(Recorded data)
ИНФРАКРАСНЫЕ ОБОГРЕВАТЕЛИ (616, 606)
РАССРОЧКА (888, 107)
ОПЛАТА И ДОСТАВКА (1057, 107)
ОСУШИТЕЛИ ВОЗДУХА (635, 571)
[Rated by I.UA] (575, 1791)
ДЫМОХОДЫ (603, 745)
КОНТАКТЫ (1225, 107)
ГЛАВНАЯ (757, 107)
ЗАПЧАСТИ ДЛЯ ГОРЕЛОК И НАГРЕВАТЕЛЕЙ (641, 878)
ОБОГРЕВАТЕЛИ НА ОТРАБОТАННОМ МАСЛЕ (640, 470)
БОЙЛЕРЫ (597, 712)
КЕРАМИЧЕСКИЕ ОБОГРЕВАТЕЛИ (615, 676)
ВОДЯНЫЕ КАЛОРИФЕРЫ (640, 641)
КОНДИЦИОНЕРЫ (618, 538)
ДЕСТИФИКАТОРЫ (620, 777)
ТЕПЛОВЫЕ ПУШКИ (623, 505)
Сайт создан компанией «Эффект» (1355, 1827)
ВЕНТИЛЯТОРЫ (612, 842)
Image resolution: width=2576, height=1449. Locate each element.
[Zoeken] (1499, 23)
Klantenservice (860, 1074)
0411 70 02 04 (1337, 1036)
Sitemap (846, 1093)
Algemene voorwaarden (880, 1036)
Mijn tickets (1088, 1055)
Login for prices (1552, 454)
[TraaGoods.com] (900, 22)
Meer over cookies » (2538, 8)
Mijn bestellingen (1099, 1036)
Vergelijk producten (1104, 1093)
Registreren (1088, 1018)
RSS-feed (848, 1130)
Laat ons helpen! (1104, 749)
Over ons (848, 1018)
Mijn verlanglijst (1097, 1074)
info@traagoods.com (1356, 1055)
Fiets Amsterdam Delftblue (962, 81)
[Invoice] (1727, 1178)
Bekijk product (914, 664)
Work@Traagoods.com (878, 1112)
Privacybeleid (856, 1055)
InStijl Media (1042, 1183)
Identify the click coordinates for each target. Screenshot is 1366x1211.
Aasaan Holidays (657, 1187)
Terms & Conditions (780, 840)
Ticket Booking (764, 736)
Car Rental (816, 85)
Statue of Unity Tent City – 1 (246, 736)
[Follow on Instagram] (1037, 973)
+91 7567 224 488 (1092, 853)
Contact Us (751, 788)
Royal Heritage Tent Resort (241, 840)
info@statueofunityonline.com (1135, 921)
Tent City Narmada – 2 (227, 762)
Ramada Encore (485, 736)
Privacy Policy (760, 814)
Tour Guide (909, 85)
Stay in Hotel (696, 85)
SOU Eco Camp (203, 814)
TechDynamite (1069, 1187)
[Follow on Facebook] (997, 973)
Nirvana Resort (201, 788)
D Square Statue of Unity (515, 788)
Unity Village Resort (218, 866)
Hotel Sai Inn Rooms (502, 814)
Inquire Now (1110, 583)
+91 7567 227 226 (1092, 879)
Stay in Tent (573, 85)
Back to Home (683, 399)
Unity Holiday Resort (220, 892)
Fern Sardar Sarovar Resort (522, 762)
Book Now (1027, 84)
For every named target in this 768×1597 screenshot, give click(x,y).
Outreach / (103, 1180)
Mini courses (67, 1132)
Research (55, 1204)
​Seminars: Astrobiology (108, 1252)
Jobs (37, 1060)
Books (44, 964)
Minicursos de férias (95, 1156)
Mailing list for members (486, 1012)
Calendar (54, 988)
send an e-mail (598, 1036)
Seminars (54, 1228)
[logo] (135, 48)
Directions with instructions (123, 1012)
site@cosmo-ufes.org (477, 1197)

◆ EXERCISE DIRECTIONS
Would you output, unchanged, each line from the start of the records to the line that holds "Over ons (848, 1018)", both included and nothing else?

◆ ANSWER AREA
ИНФРАКРАСНЫЕ ОБОГРЕВАТЕЛИ (616, 606)
РАССРОЧКА (888, 107)
ОПЛАТА И ДОСТАВКА (1057, 107)
ОСУШИТЕЛИ ВОЗДУХА (635, 571)
[Rated by I.UA] (575, 1791)
ДЫМОХОДЫ (603, 745)
КОНТАКТЫ (1225, 107)
ГЛАВНАЯ (757, 107)
ЗАПЧАСТИ ДЛЯ ГОРЕЛОК И НАГРЕВАТЕЛЕЙ (641, 878)
ОБОГРЕВАТЕЛИ НА ОТРАБОТАННОМ МАСЛЕ (640, 470)
БОЙЛЕРЫ (597, 712)
КЕРАМИЧЕСКИЕ ОБОГРЕВАТЕЛИ (615, 676)
ВОДЯНЫЕ КАЛОРИФЕРЫ (640, 641)
КОНДИЦИОНЕРЫ (618, 538)
ДЕСТИФИКАТОРЫ (620, 777)
ТЕПЛОВЫЕ ПУШКИ (623, 505)
Сайт создан компанией «Эффект» (1355, 1827)
ВЕНТИЛЯТОРЫ (612, 842)
Image resolution: width=2576, height=1449. Locate each element.
[Zoeken] (1499, 23)
Klantenservice (860, 1074)
0411 70 02 04 (1337, 1036)
Sitemap (846, 1093)
Algemene voorwaarden (880, 1036)
Mijn tickets (1088, 1055)
Login for prices (1552, 454)
[TraaGoods.com] (900, 22)
Meer over cookies » (2538, 8)
Mijn bestellingen (1099, 1036)
Vergelijk producten (1104, 1093)
Registreren (1088, 1018)
RSS-feed (848, 1130)
Laat ons helpen! (1104, 749)
Over ons (848, 1018)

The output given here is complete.